Task description
Rewrite the lines starting at the one containing "1245x884 pixels." and ending at the one containing "pyautogui.click(x=998, y=298)", both included, with every coordinate in the answers shifted up by 63. Leave out the pictures.

Records to process
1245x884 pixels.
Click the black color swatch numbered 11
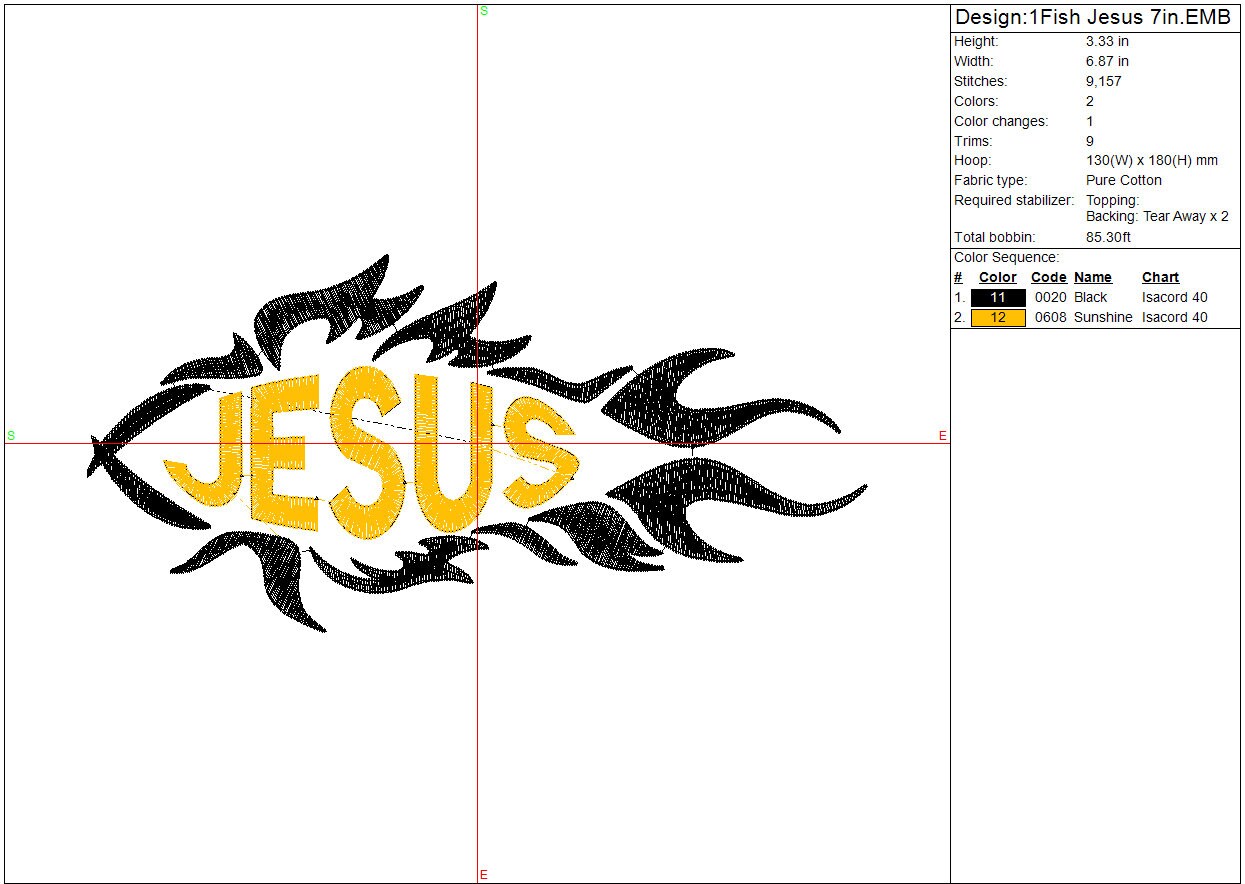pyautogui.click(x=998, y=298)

* * *

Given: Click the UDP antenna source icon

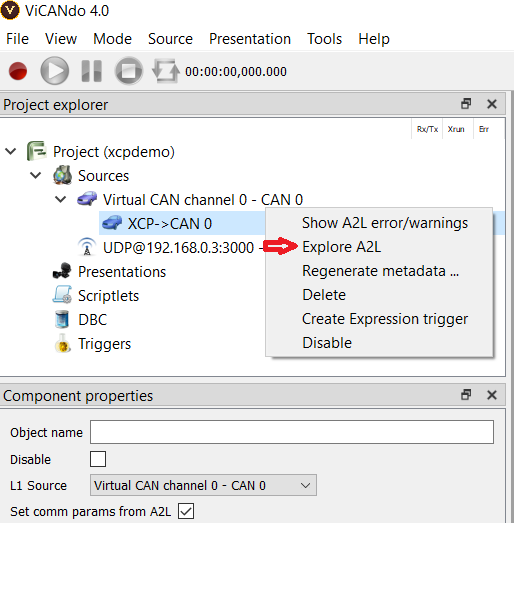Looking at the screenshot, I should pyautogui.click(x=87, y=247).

Solution
1245x884 pixels.
Click the black color swatch numbered 11
pyautogui.click(x=1061, y=361)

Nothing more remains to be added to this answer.